No mais, para os temerosos de novos tempos, é bom lembrar as palavras o vice-presidente do Conselho Geral da Advocacia Espanhola, Joaquim Garcia-Romanillos, que na já referida Audiência Pública promovida pelo Conselho Federal da OAB, salientou que “na regulamentação espanhola não existe obstáculo à colaboração entre as sociedades de advogados. Isso não resultou, contudo,  no desaparecimento dos escritórios de pequeno, médio e grande porte”, (…) apesar da abertura do mercado à iniciativa estrangeira, as quatro maiores bancas do país ainda são espanholas”[1]. Não será diferente aqui, pois sempre a Banca nacional, que tem experiência no trato das coisas e conhece a mentalidade reinante, despontará.

Pretender impor a ferro e fogo uma camisa de força à sociedade, restringindo os prestadores dos serviços jurídicos, por mero cartorialismo ou corporativismo nacionalista chega a causar náusea. Bastam-nos as ignominiosas acusações sobre o significado do Exame de Ordem.

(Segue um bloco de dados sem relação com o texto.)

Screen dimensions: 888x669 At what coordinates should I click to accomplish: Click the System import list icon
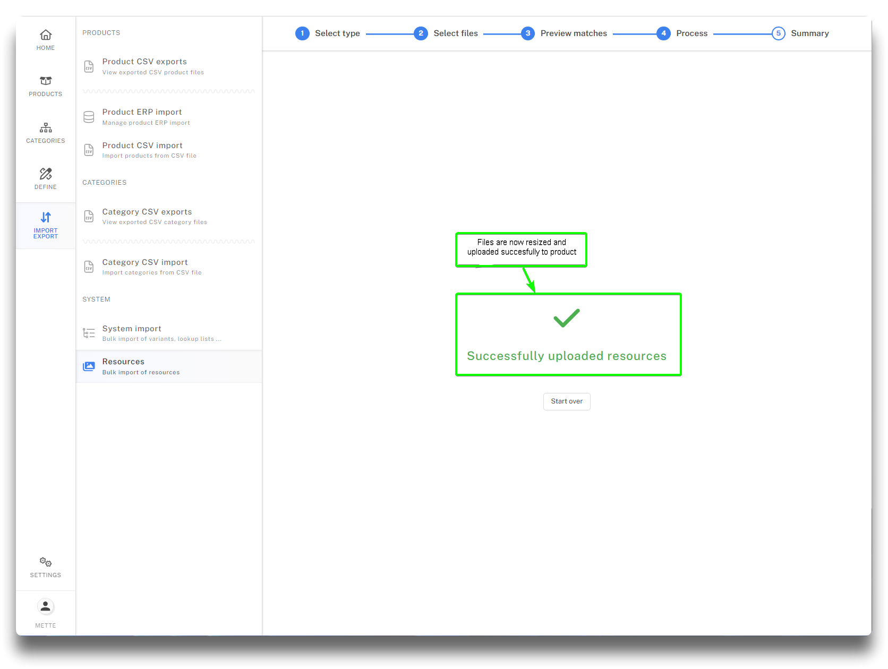click(89, 333)
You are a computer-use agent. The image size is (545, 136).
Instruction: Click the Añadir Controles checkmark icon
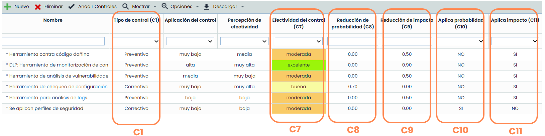[x=71, y=7]
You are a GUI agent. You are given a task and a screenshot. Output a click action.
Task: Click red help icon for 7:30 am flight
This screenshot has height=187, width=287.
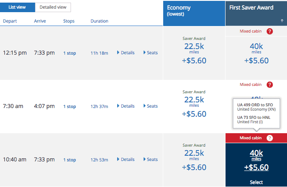pos(270,85)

Queremos por ora uma discussão clara, aberta e despida de nacionalismo/xenofobismo que, no mais das vezes, mal esconde a vontade de se manter o privilégio de uns poucos. Sim, queremos trabalho para todos os brasileiros e em condições dignas.


[1] Conjur em 8/5/12: “OAB discute associação com bancas estrangeiras”, por Rafael Baliardo.